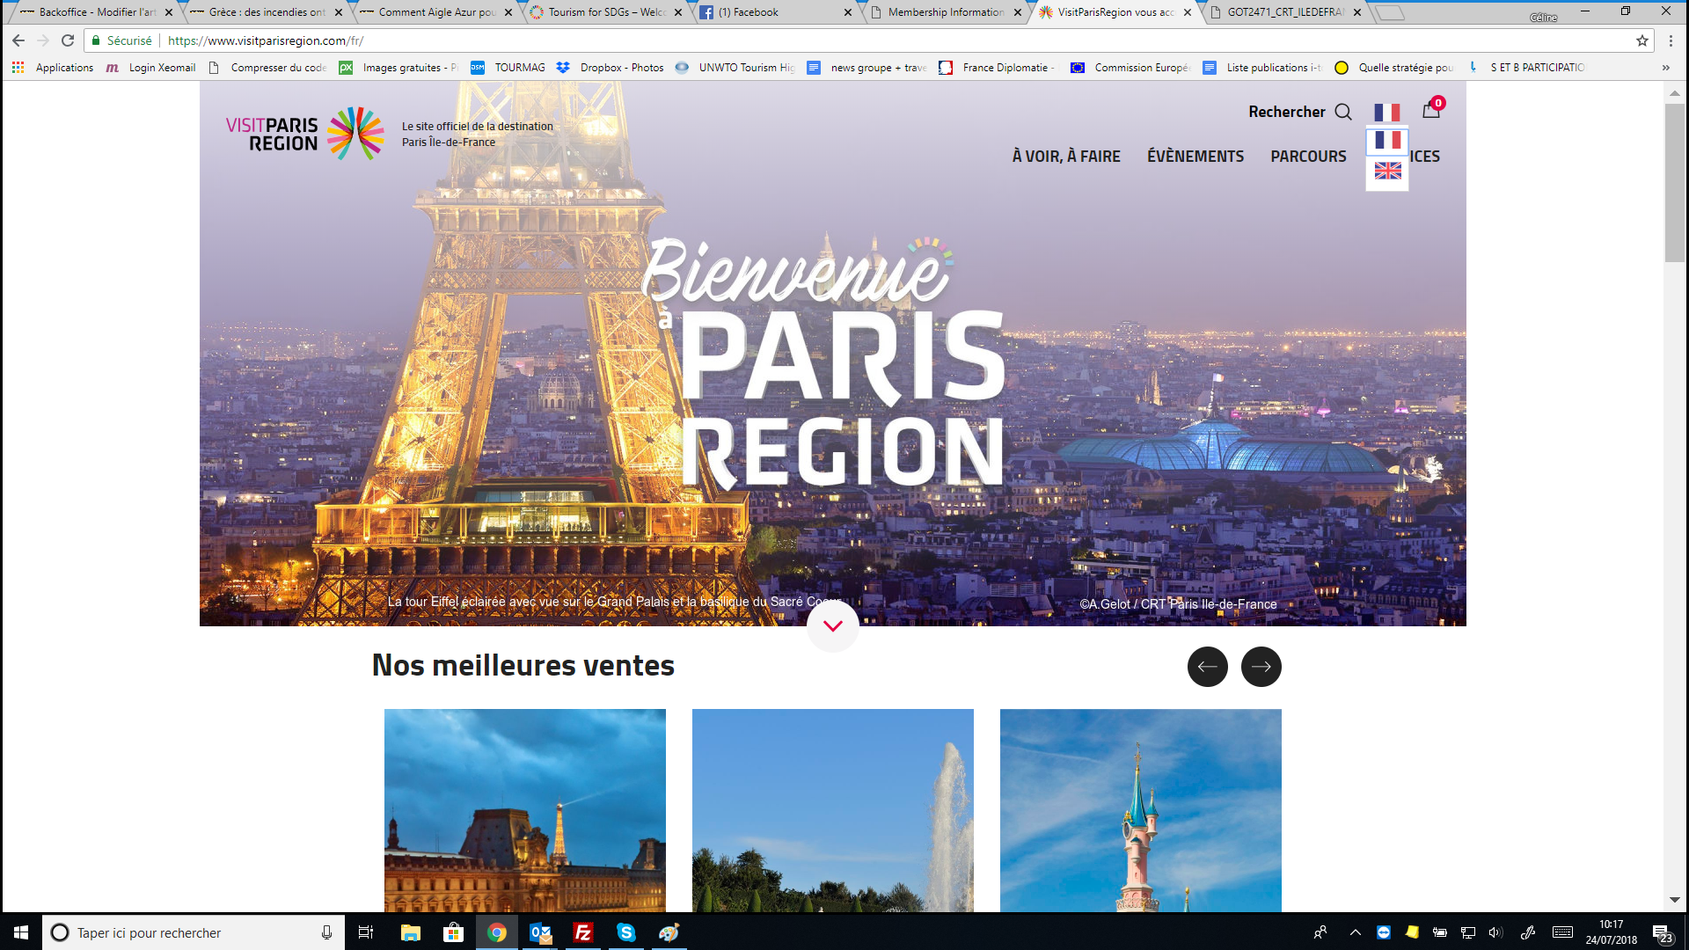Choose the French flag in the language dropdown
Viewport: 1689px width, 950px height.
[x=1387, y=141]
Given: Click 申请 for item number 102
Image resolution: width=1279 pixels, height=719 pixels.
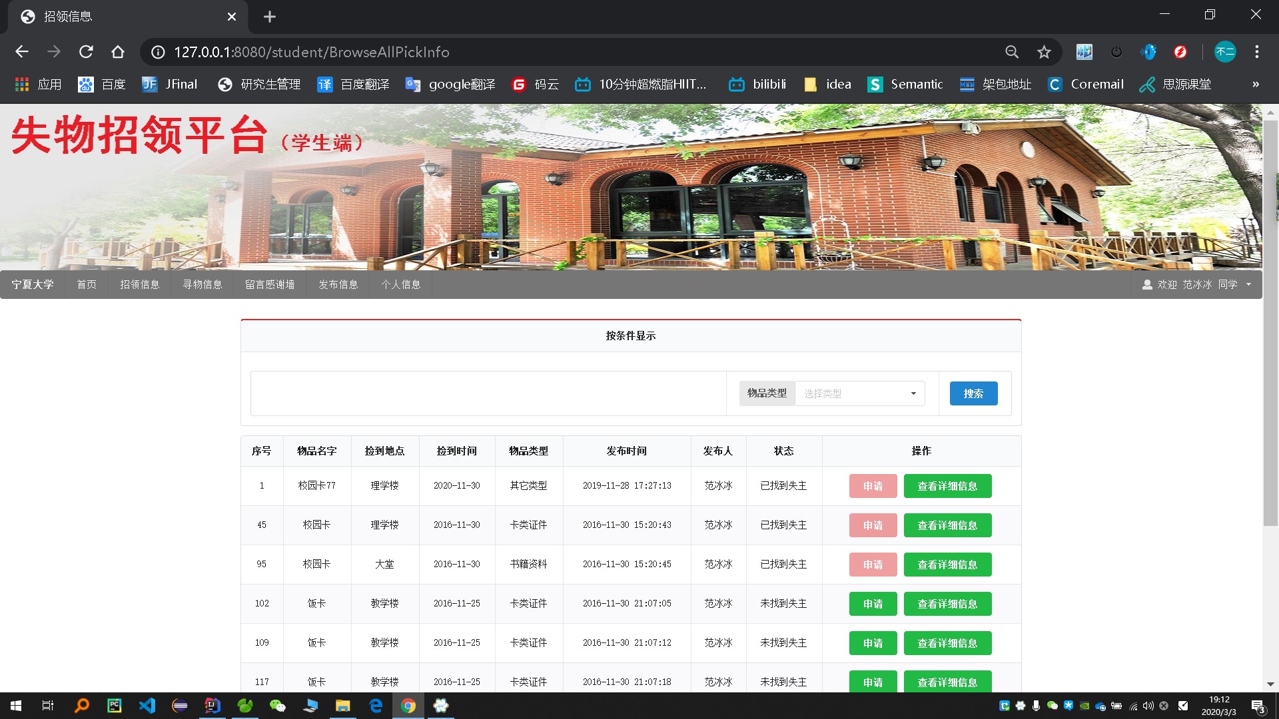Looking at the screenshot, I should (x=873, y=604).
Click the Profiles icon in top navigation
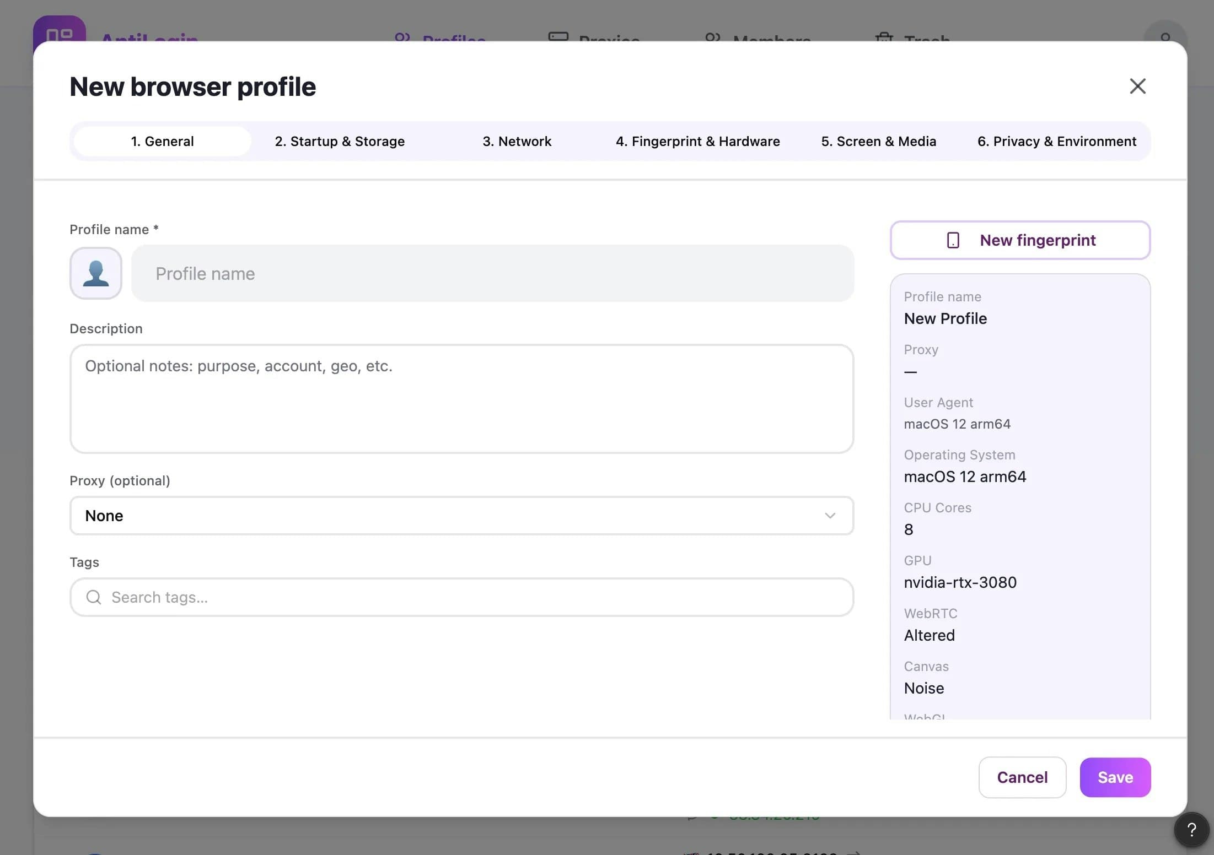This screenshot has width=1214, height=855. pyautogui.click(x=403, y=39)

************

Return verbatim every line from the one holding "Given: Click 申请 for item number 102" to the end of the records above. Do not copy the pictures.

SOLUTION TO THIS PROBLEM —
Given: Click 申请 for item number 102
Image resolution: width=1279 pixels, height=719 pixels.
Looking at the screenshot, I should (x=873, y=604).
Click the Profiles icon in top navigation
This screenshot has width=1214, height=855. pyautogui.click(x=403, y=39)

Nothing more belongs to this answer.